Home / National News / FBI Hacking of iPhone Raises Questions About Method, Who Helped

 

(WASHINGTON) — Federal officials announced Monday night they successfully cracked into an iPhone belonging to one of the San Bernardino shooters and no longer needed Apple’s help in unlocking the device.

In doing so, authorities succeeded in their goal of breaking into an iPhone used by Syed Farook but did not set any sort of legal precedent that could be used in a future case, making it a sort of lukewarm win for both Apple and federal authorities.

While the legal case has been dropped, the latest twist in the encryption tug-of-war is now raising more questions than the FBI has answered.

Who Helped the FBI?

Federal officials revealed the existence of a third party that came forward last week to offer assistance in cracking the iPhone. It’s unclear whether this is one hacker or a cyber security firm.

How Did They Break Into an iPhone?

The FBI declined to comment on the technical steps taken to get into the iPhone.

“During the past week, to include the weekend, extensive testing of the iPhone was done by highly skilled personnel to ensure that the contents of the phone would remain intact once technical methods were applied. The full exploitation of the phone and follow-up investigative steps are continuing,” FBI Assistant Director in Charge David Bowdich said in a statement on Monday night.

Data on iPhones is encrypted and Apple has an auto-erase function making it trickier for a third party to break into a locked phone. Make 10 unsuccessful attempts to open a locked phone using the 4-digit user-created code and the iPhone and all the data it holds is rendered inaccessible. The 4-digit code you enter into your phone initiates a complex calculation that generates a unique key to unlock the data on the phone. No key, no data. The auto-erase function, if triggered, will wipe out all the encryption keys, rendering the data on the iPhone useless.

Will the Feds Share the Solution With Apple?

Apple has been staunch in its position that creating a backdoor for government officials would undermine the security of millions of users.

The company said in a statement Monday night that it believed the case “should never have been brought.”

“From the beginning, we objected to the FBI’s demand that Apple build a backdoor into the iPhone because we believed it was wrong and would set a dangerous precedent. As a result of the government’s dismissal, neither of these occurred,” Apple said. “We will continue to help law enforcement with their investigations, as we have done all along, and we will continue to increase the security of our products as the threats and attacks on our data become more frequent and more sophisticated.”

What Does This Mean for Future Cases?

The legal precedent authorities were hoping to set didn’t happen, essentially punting the issue down the line for future cases that may arise.

“This seemed like the perfect case and that has evaporated but now the question is, will Congress step in?” Mark Bartholomew, a law professor at the University of Buffalo who studies encryption and cyber law, told ABC News. “This is such an important story, so I could see Congress weighing in on this issue.

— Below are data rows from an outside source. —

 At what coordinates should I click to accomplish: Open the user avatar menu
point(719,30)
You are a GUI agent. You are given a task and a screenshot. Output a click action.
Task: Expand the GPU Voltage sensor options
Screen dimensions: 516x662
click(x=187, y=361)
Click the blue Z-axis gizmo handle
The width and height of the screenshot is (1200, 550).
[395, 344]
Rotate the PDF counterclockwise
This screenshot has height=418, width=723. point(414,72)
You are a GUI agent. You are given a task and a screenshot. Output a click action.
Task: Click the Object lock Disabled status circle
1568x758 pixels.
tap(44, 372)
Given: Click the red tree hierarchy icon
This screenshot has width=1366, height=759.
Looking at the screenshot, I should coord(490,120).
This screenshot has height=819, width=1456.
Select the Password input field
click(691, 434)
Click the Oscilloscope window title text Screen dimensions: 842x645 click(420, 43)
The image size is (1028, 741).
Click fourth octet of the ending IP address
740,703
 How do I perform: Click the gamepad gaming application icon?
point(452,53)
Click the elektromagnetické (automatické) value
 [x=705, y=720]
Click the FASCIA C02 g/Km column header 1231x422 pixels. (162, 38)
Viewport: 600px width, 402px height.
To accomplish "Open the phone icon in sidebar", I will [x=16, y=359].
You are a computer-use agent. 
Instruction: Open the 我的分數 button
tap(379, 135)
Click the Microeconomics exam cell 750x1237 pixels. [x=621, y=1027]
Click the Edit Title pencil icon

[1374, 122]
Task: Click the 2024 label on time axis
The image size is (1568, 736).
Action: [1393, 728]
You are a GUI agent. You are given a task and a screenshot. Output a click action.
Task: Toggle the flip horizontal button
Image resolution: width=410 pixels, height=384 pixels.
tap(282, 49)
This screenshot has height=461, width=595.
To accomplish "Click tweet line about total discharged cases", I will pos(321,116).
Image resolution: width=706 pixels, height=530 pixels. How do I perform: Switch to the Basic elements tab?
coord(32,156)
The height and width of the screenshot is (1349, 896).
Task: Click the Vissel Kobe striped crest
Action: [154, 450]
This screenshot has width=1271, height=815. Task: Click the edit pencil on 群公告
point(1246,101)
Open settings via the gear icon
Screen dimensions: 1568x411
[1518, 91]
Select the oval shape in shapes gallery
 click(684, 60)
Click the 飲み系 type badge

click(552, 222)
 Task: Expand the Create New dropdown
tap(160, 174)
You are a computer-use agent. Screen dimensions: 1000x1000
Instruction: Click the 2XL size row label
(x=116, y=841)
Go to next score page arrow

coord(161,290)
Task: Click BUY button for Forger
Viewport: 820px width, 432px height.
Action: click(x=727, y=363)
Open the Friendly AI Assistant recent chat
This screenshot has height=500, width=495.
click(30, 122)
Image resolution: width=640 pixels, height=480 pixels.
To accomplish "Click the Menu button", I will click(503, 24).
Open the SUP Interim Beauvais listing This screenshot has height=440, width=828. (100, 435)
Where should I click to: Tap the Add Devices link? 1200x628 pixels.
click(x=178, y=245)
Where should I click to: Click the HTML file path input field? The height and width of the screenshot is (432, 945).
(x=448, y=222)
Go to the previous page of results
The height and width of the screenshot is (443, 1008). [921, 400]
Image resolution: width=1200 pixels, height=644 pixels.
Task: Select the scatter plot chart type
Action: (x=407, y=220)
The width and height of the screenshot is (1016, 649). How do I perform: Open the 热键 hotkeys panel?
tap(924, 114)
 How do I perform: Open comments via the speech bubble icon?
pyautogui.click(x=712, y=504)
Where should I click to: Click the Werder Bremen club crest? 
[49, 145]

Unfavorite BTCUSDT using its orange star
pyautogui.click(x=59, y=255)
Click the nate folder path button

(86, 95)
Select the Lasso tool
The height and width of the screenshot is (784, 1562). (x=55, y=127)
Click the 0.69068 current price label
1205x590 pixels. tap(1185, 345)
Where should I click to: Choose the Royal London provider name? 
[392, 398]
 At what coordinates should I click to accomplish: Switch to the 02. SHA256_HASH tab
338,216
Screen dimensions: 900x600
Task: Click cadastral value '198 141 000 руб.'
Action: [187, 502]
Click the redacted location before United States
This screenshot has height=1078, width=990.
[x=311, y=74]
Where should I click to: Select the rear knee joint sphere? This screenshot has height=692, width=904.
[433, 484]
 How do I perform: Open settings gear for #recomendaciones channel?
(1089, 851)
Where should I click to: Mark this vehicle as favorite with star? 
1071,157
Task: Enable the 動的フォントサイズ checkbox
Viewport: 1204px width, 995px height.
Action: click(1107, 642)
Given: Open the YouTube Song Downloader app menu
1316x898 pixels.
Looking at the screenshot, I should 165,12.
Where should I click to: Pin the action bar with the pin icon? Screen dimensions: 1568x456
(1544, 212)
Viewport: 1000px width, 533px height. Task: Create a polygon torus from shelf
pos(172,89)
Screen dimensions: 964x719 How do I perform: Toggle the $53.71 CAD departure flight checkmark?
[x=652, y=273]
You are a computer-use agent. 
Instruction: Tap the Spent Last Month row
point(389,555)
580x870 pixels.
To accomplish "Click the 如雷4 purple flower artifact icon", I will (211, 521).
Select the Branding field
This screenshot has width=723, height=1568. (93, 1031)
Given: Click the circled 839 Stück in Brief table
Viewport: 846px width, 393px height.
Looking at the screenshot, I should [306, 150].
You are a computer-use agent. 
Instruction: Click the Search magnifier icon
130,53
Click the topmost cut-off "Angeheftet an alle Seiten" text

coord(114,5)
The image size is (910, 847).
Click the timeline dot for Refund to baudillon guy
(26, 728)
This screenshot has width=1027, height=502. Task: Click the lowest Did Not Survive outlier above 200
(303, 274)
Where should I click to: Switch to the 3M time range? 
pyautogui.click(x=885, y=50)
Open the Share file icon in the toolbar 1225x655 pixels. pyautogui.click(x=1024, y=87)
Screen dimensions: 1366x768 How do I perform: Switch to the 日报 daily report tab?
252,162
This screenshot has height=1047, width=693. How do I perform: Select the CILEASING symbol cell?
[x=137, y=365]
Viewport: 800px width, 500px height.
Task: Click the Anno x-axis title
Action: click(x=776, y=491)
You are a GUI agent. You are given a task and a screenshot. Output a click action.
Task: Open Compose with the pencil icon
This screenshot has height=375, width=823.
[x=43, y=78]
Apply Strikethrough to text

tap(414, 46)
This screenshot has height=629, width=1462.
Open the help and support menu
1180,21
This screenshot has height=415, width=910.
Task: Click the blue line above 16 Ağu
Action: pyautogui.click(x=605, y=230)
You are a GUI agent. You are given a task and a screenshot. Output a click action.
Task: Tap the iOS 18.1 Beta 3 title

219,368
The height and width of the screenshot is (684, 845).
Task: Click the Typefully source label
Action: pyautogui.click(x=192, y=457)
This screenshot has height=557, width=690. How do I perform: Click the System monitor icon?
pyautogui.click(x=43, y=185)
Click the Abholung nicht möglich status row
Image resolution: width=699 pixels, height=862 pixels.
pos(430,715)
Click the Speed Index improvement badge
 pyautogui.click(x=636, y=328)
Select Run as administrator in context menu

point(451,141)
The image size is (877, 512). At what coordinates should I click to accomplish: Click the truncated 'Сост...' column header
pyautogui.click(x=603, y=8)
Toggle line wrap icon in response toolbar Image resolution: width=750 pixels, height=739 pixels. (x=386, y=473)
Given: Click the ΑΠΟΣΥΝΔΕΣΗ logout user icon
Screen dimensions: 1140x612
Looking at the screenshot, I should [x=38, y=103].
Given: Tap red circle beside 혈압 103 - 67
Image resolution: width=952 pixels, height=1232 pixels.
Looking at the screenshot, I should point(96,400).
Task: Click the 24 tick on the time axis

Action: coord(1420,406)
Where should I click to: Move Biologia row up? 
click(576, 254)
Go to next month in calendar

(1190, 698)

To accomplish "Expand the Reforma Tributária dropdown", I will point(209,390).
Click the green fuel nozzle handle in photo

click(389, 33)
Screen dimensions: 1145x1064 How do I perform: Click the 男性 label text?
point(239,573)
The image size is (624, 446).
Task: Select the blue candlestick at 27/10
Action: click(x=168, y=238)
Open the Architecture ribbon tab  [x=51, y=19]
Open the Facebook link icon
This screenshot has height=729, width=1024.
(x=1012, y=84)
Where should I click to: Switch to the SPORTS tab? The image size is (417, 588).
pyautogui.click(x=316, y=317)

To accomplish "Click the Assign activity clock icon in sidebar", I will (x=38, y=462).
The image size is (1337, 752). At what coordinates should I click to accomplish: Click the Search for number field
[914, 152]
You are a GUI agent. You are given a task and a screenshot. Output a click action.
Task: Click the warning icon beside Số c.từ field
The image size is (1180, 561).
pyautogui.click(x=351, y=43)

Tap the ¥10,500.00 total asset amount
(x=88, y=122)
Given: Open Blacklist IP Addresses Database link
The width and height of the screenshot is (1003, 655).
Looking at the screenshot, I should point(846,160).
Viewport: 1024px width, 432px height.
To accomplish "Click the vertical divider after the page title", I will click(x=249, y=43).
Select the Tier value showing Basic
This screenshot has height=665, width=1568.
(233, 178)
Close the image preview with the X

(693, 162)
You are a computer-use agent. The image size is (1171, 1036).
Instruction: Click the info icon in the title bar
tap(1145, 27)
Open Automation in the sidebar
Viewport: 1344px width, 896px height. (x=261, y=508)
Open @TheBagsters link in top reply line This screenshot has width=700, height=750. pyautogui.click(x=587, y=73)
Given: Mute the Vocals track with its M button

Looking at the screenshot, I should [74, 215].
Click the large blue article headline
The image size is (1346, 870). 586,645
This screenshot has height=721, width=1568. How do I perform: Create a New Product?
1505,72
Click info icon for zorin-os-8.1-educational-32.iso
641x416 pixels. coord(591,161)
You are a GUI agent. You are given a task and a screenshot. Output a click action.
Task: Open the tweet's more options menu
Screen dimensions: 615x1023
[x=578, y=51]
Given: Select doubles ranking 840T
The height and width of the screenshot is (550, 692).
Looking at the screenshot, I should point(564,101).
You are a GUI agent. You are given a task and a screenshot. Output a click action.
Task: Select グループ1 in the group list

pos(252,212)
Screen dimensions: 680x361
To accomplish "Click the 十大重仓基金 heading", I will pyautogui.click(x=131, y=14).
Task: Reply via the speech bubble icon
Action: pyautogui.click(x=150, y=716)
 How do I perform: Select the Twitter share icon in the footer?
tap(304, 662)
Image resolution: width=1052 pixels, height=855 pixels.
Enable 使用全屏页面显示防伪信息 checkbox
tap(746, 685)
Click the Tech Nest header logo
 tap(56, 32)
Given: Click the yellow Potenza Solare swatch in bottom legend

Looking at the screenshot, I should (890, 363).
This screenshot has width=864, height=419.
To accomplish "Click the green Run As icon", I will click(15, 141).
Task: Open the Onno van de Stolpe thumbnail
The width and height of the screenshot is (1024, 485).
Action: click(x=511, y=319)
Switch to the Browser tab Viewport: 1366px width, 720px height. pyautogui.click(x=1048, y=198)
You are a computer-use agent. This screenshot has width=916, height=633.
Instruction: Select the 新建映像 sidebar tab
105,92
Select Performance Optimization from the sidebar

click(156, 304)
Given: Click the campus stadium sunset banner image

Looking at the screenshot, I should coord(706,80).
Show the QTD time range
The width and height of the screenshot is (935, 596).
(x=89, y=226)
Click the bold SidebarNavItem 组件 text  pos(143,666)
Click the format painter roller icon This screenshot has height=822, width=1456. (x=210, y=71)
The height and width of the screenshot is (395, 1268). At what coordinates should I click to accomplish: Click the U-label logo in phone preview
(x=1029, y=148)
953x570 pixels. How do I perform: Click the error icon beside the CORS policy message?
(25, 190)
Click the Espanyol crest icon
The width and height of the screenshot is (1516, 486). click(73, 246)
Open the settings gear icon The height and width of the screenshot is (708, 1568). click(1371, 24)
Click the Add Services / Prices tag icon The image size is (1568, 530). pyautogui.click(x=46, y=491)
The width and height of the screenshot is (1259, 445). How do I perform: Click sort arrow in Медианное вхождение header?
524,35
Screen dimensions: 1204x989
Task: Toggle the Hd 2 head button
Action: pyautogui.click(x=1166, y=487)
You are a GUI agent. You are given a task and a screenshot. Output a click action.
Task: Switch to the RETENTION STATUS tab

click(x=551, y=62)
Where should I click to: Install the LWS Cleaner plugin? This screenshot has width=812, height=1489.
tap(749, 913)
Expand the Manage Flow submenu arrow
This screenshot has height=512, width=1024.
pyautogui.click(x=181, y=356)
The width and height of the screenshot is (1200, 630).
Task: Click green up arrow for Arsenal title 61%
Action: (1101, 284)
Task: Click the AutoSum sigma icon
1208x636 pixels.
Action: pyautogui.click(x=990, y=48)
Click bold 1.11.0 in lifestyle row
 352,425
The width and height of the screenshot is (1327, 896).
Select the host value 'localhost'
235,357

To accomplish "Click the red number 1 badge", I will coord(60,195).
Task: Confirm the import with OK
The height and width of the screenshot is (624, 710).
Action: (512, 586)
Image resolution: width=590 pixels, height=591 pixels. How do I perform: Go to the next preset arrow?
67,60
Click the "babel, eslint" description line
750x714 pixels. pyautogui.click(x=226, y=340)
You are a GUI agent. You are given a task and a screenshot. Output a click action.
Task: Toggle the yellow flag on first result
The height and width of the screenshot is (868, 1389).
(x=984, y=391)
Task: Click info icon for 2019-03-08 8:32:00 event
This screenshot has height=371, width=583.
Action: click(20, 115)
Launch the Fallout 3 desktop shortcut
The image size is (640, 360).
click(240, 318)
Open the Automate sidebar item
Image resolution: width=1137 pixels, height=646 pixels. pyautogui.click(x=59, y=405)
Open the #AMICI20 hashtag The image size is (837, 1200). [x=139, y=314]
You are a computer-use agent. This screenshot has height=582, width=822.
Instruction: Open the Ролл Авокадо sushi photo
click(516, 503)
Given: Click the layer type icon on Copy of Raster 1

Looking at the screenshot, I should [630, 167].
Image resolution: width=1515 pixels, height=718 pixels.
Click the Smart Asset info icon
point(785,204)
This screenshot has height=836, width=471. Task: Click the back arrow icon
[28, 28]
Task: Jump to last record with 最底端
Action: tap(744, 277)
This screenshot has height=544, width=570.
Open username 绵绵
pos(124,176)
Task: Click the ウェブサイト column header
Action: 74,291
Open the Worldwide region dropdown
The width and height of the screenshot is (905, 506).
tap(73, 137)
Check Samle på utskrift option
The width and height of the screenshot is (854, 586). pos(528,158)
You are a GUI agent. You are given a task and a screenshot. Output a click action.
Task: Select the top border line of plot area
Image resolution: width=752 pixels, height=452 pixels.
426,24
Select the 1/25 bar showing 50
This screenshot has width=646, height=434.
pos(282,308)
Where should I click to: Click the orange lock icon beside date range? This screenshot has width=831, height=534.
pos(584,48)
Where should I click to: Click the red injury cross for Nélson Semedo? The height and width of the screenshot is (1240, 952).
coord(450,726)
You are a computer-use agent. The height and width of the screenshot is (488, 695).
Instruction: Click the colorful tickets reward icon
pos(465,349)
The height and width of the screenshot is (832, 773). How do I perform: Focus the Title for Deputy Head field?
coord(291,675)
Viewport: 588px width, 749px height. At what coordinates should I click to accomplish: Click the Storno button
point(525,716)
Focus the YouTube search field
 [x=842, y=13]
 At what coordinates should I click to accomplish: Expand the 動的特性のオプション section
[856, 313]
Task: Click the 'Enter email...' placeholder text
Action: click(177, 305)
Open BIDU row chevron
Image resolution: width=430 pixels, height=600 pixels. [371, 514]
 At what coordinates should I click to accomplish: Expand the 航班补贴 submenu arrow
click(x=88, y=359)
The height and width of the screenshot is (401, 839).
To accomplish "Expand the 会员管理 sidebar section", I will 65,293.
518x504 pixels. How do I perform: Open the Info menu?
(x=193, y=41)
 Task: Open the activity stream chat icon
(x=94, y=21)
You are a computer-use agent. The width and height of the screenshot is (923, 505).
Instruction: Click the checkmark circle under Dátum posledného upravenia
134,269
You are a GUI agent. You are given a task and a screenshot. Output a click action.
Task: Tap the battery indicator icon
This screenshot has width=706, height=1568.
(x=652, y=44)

We need a more fine-tuned answer than what we are getting from this case. Congress needs to be precise about what this technology should look like and when consumer interests would trump law enforcement.”

What Was on the iPhone?

Officials said they “successfully retrieved the data stored” on the device, but it’s unclear whether that data will be of any use. Authorities wanted to access Farook’s iPhone to see if there was information about who he was communicating with and whether more attacks were planned.

“We promised to explore every investigative avenue in order to learn whether the San Bernardino suspects were working with others, were targeting others, or whether or not they were supported by others,” Bowdich said Monday night. “While we continue to explore the contents of the iPhone and other evidence, these questions may not be fully resolved, but I am satisfied that we have access to more answers than we did before and that the investigative process is moving forward.”